*** TEXTE SOURCE

C’est un système extrêmement compliqué et rien n’est fait pour que ce soit mis en place au 1er janvier. La Direction des impôts des non résidents (DINR) traite 60% des dossiers à la main. Ils impriment vos formulaires, font les calculs, puis saisissent à nouveau les chiffres, qui vous sont envoyés par messagerie sécurisée. Comme le nombre de contribuables augmente, aujourd’hui, il s’agit du plus gros centre de collecte d’impôts en France. Pour un système plus pratique et plus équitable, je propose d’aligner le barème sur celui des résidents. Les non-résidents qui ont des petits revenus en France sont en effet doublement défavorisés. Pas seulement par manque d’information : s’ils ne cochent pas la bonne case, on leur applique le fameux taux couperet de 20%. Par ailleurs, les simulations montrent qu’il est équivalent, plus avantageux ou beaucoup plus avantageux d’être résident, face à l’impôt sur le revenu. Il n’y a aucune cohérence dans le barème. Des personnes en bas de l’échelle paient vraiment trop et d’autres, en haut de l’échelle, ne paient vraiment pas assez.

 

La perte de recettes liées à la surpression des prélèvements sociaux sur les revenus du patrimoine immobilier sera-t-elle compensée par cette harmonisation des barèmes ?

******

### CONSIGNES DE L'EXERCICE
1. D'après le texte sur l'impôt des non-résidents, répondez à ces questions, une par ligne :
(a) Quelle part des dossiers la DINR traite-t-elle à la main ?
(b) Quel taux s'applique aux non-résidents qui ne cochent pas la bonne case ?
(c) Sur quel barème est-il proposé d'aligner celui des non-résidents ?
2. Recopiez mot pour mot le passage du texte sur l'impôt des non-résidents qui commence à « La perte de » et se termine à « des barèmes ? ».
Les enregistrements ne servent à rien pour cet exercice.

*** ENREGISTREMENTS

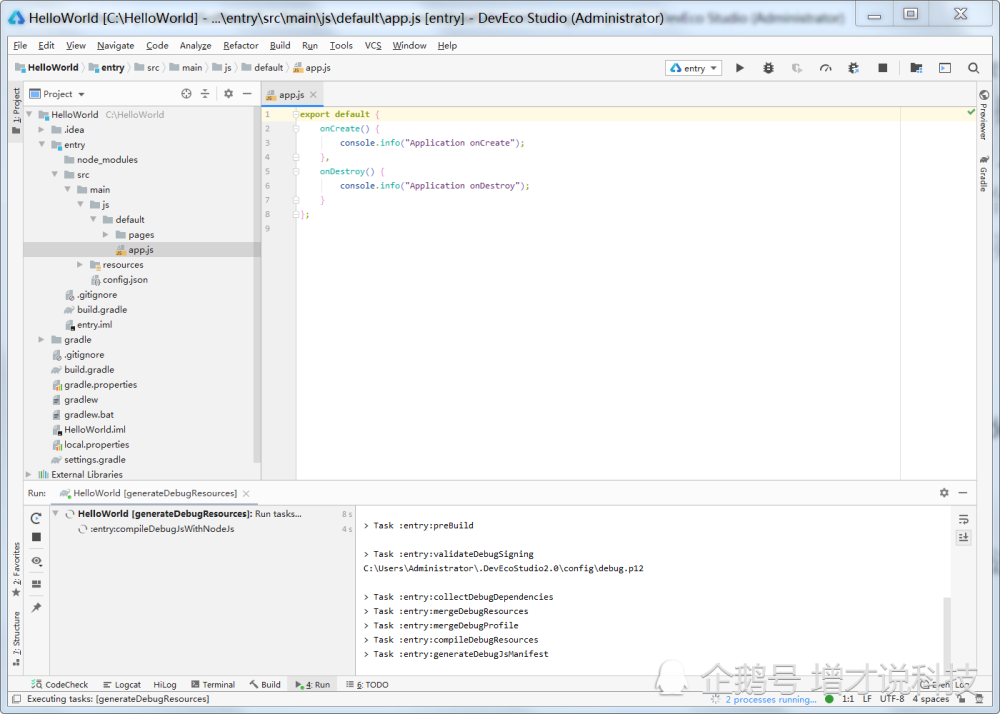This screenshot has height=714, width=1000.
Task: Toggle the eye view options in Run panel
Action: pyautogui.click(x=36, y=561)
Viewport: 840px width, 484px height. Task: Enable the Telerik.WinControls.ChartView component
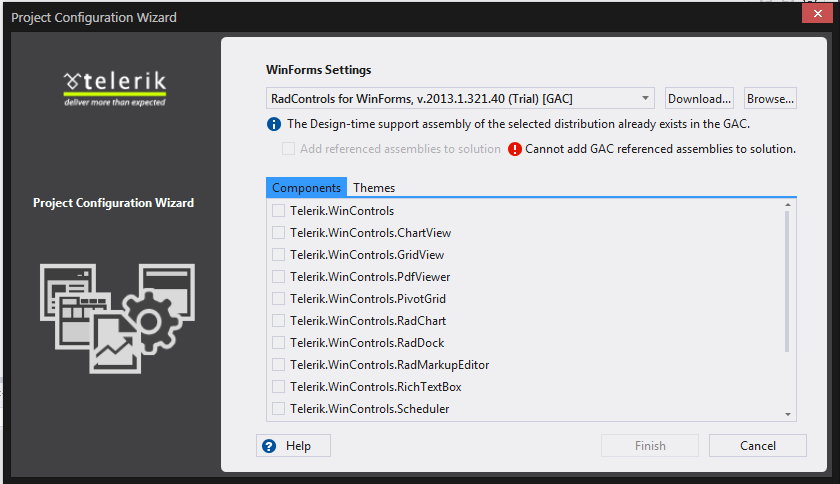click(x=279, y=233)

******

### RÉPONSES AUX CONSIGNES
1.
(a) 60 % des dossiers.
(b) Le taux couperet de 20 %.
(c) Sur celui des résidents.

2.
La perte de recettes liées à la surpression des prélèvements sociaux sur les revenus du patrimoine immobilier sera-t-elle compensée par cette harmonisation des barèmes ?